The comments will be welcome remarks for the retail groups that have been lobbying for lower business rates for years.
The British Retail Consortium believes the retail industry paid £7 billion last year in business rates, while The Federation of Small Businesses has proposed a two-year freeze on rates.
In November 2017 chancellor Philip Hammond decided to bring forward a proposed cut to business rates, which would see them rise in line with the lower Consumer Prices Index (CPI) measure of inflation, rather than the Retail Prices Index (RPI).
However, the BRC argued that this did not go far enough and has called for the government to reduce rates further.
If the inflation figure stays the same in September, the BRC estimated retailers will have to pay an extra £190 million in annual business rates from April 2019.
It comes as the New West End Company gears up to lobby the government this week over a rates reduction of £5 billion for all properties across all sectors.

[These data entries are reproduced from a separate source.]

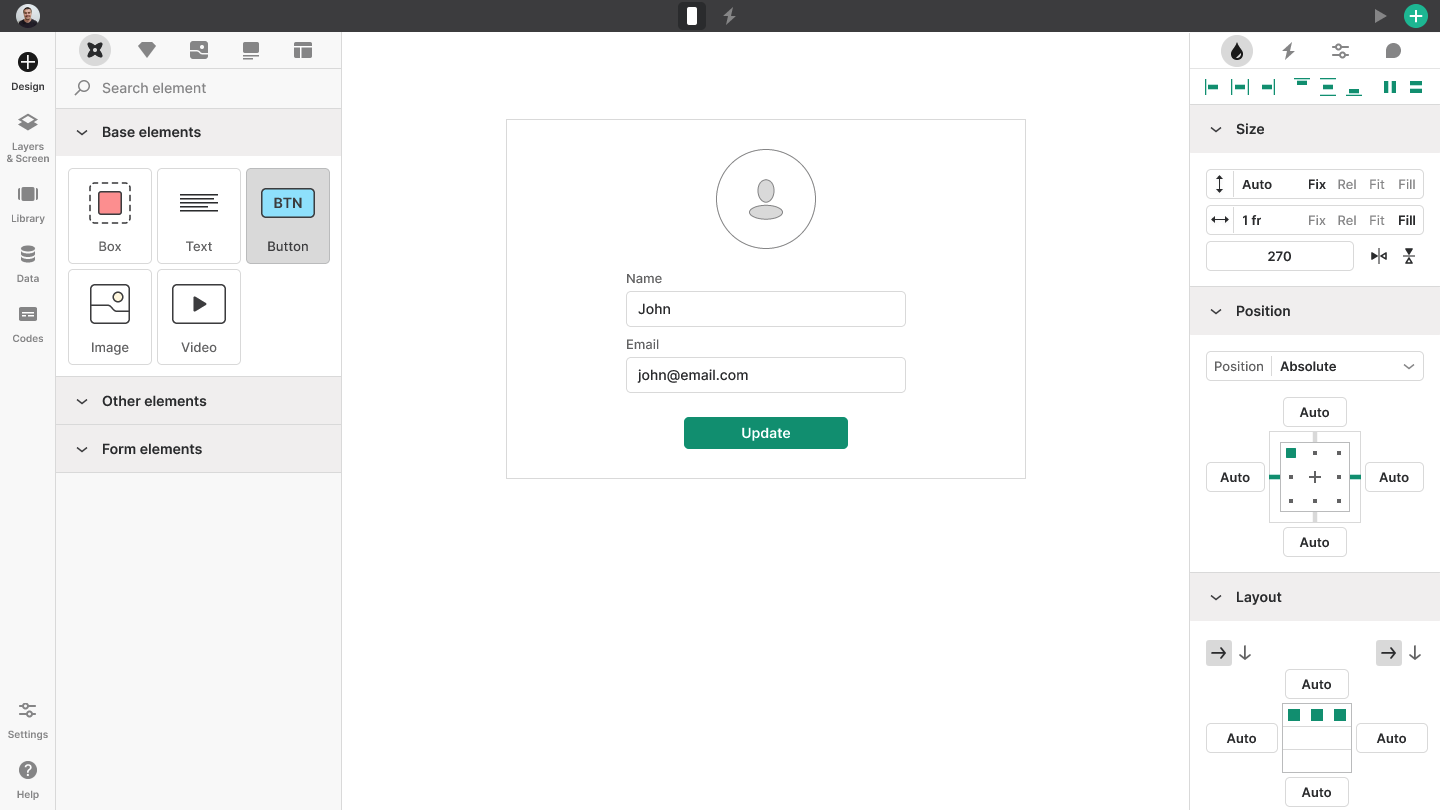Screen dimensions: 1440x810
Task: Open the lightning Actions panel
Action: tap(1288, 51)
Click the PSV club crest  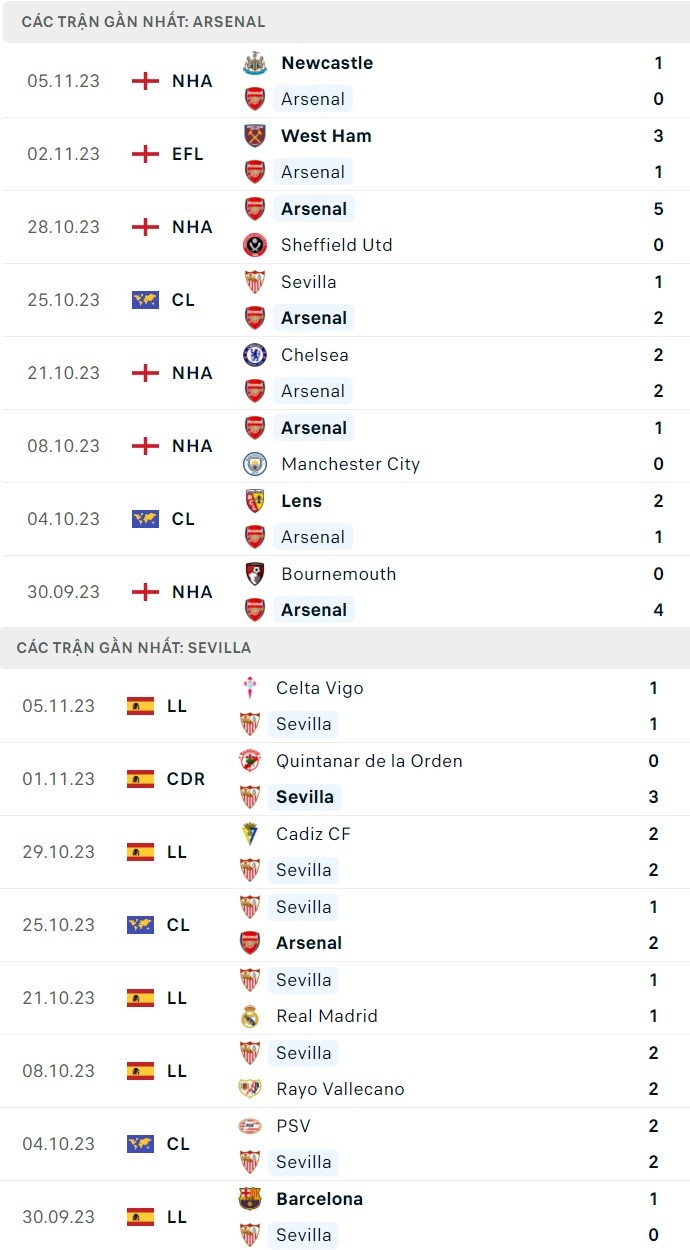(250, 1126)
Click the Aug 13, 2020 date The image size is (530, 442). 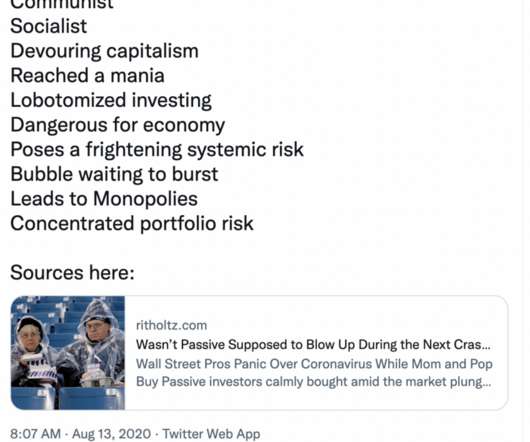point(111,434)
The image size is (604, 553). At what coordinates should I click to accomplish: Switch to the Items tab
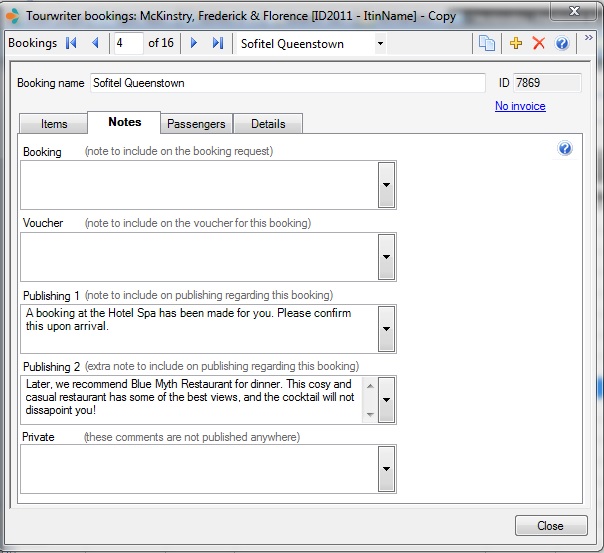pyautogui.click(x=54, y=124)
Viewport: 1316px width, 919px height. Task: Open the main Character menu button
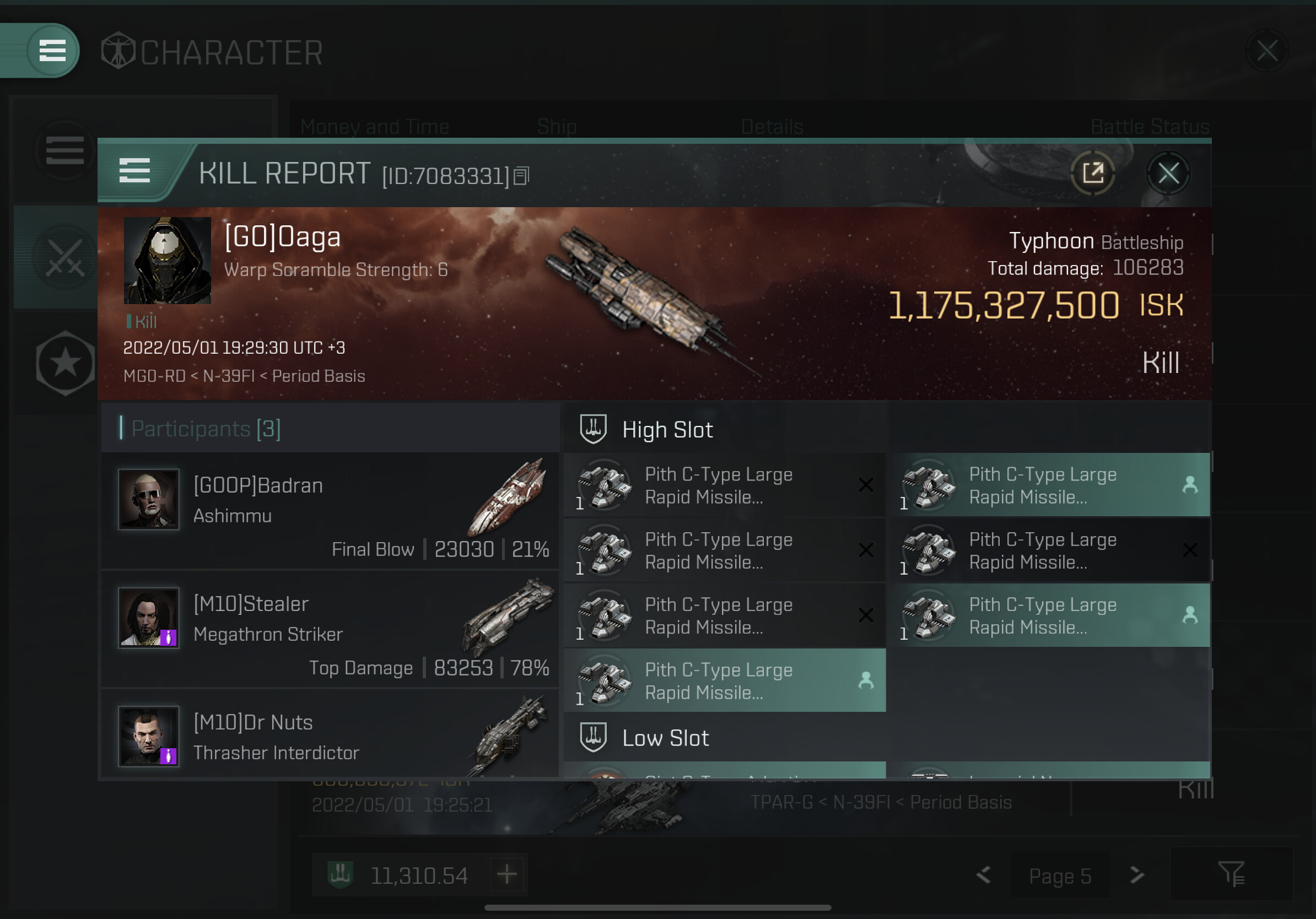[52, 51]
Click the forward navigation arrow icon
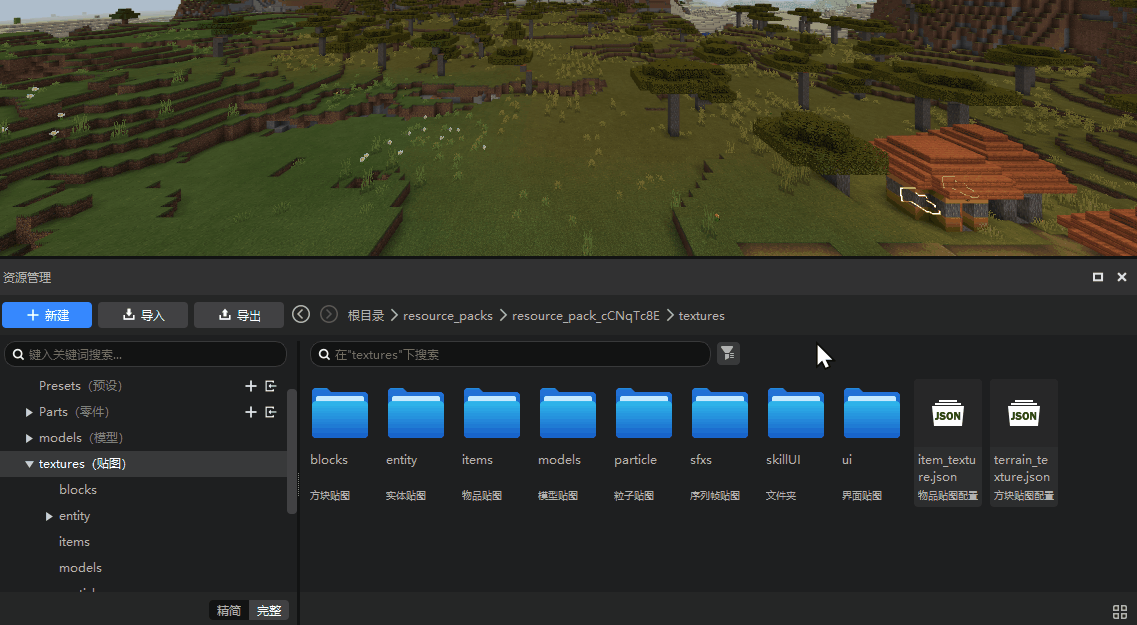The image size is (1137, 625). (329, 315)
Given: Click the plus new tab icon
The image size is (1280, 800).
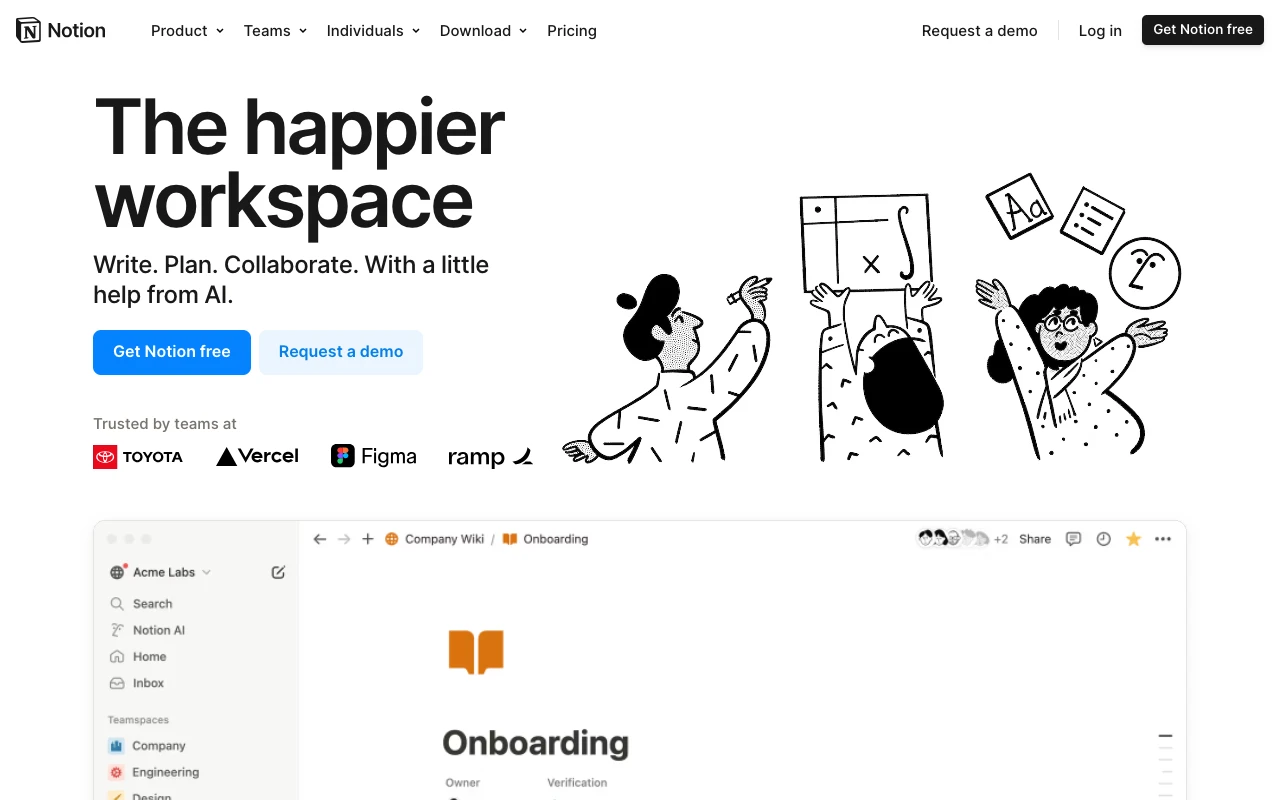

They believe this could be finances by a one per cent tax on large online-only businesses.
According to the New West End Company and research by Altus Group, Burberry faces a three year cumulative increase of 186 per cent in its rates bill, taking its liabilities up to £2.68 million next April.
Meanwhile Selfridges’ bill will go up by £6.58 million to £17.51 million for 2019 – 2020.
“Our system of business rates was created nearly 30 years ago, before the advent of online shopping, and with the U.K. having the third largest e-commerce market in the world, it is vital that the Government develops a coherent approach to taxing the digital economy”, said Altus head of UK business rates Robert Hayton.